Un canton qui sait préserver son terroir

20.03.2020 / FAO n° 23

Nos fromages AOP sous cloche ? Un défi qu’a lancé l’UNESCO en 2003 en instituant une Convention pour la sauvegarde du patrimoine culturel immatériel de l’humanité, entrée en vigueur en Suisse en 2008.

Un canton qui sait préserver son terroir
Des produits de grande consommation, typiquement suisses et qui ne sont pas répertoriés au patrimoine immatériel manquent davantage aux Suisses en exil que des mets du terroir, comme la fondue.
Crédit photos: ARC Jean-Bernard Sieber

Fondée en 2004, l’association indépendante Patrimoine culinaire suisse a recensé 31 spécialités vaudoises, des beignets des Brandons de Moudon au vacherin Mont-d’Or AOP en passant par le taillé de Goumoëns ou le sel de Bex. Mais il faut attendre 2012 pour que l’inventaire vaudois du patrimoine immatériel rende justice à certains plats composés comme le papet vaudois, la soupe aux pois de Sainte-Croix ou les malakoffs de La Côte.

### Lignes de données
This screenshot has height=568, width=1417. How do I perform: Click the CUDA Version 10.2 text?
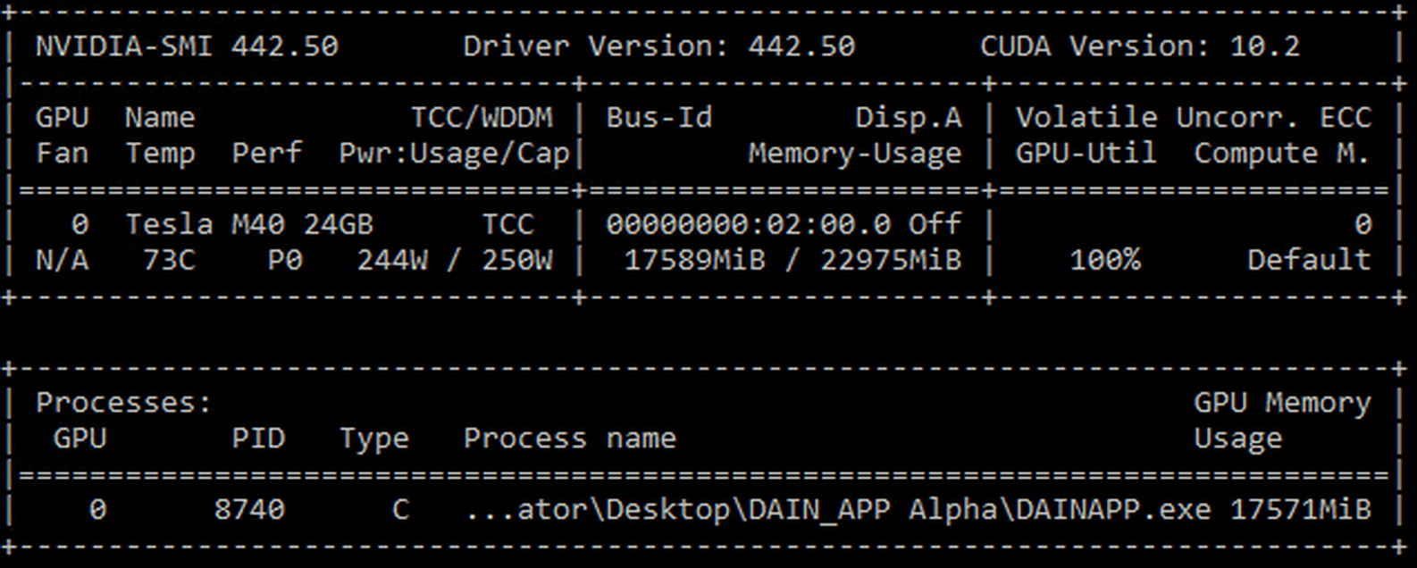click(x=1139, y=46)
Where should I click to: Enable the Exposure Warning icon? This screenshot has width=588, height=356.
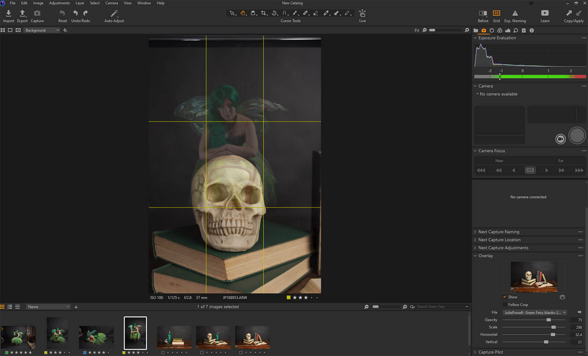(515, 13)
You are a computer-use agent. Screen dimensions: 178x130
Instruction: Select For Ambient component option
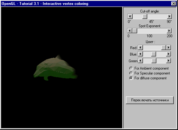click(x=149, y=68)
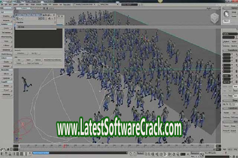Image resolution: width=238 pixels, height=158 pixels.
Task: Click the Simulation button in left panel
Action: pos(6,94)
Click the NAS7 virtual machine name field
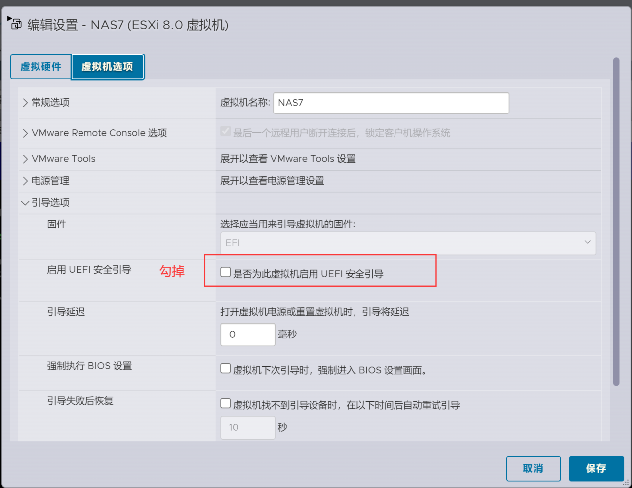Viewport: 632px width, 488px height. click(x=392, y=103)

### Objectif 1
Pourriez-vous extraire de la liste, sans rien changer, tout ce qui va de la ligne contenant « You are a computer-use » jusqu'à la fin de la liste, bornes comprises ? Laissez les images de côté dans votre réponse.
### Objectif 2
Comment se poursuivrait l'article sur le patrimoine culinaire vaudois ? Rédigez la suite de ce texte à partir de sa dernière phrase.

### Résultat attendu 1
You are a computer-use agent. Screen dimensions: 178x130
Instruction: Select For Ambient component option
click(x=149, y=68)
Image resolution: width=238 pixels, height=158 pixels.
Task: Click the Simulation button in left panel
Action: pos(6,94)
Click the NAS7 virtual machine name field
Viewport: 632px width, 488px height. click(x=392, y=103)

### Résultat attendu 2
 

Dis-moi ce que tu manges et je te dirai qui tu es…

Conservatrice du patrimoine immatériel pour le Canton et historienne de la culture, Ariane Devanthéry trouve passionnant de déceler ce qui se cache sous les usages : d’apprendre que l’oxymorique «salée au sucre» vient en fait du mot « sallaye » pour «gâteau levé» ou que ce qui manque le plus à un Suisse en exil n’est pas la fondue, mais… le yogourt moka! «Une tradition culinaire clairement suisse à l’instar de l’Aromat Knorr* ou du Cenovis* qu’on ne trouve dans aucune liste officielle,» note-t-elle amusée.
Du côté de l’Office fédéral de la culture, la première version d’une « liste des traditions vivantes » en Suisse a été publiée en 2012 et on en dénombre aujourd’hui 199. Parmi elles, huit ont été adoptées par le Conseil fédéral en 2014 pour entrer à l’Unesco, dont « la saison d’alpage » qui devrait être finalisée dans les années qui viennent. Pour Ariane Devanthéry, qui fait partie du groupe de suivi du projet de rédaction de cette dernière, cette tradition permettra d’évoquer les productions fromagères d’alpage, dont le canton de Vaud n’est pas avare.

 

Le terroir en conserve ?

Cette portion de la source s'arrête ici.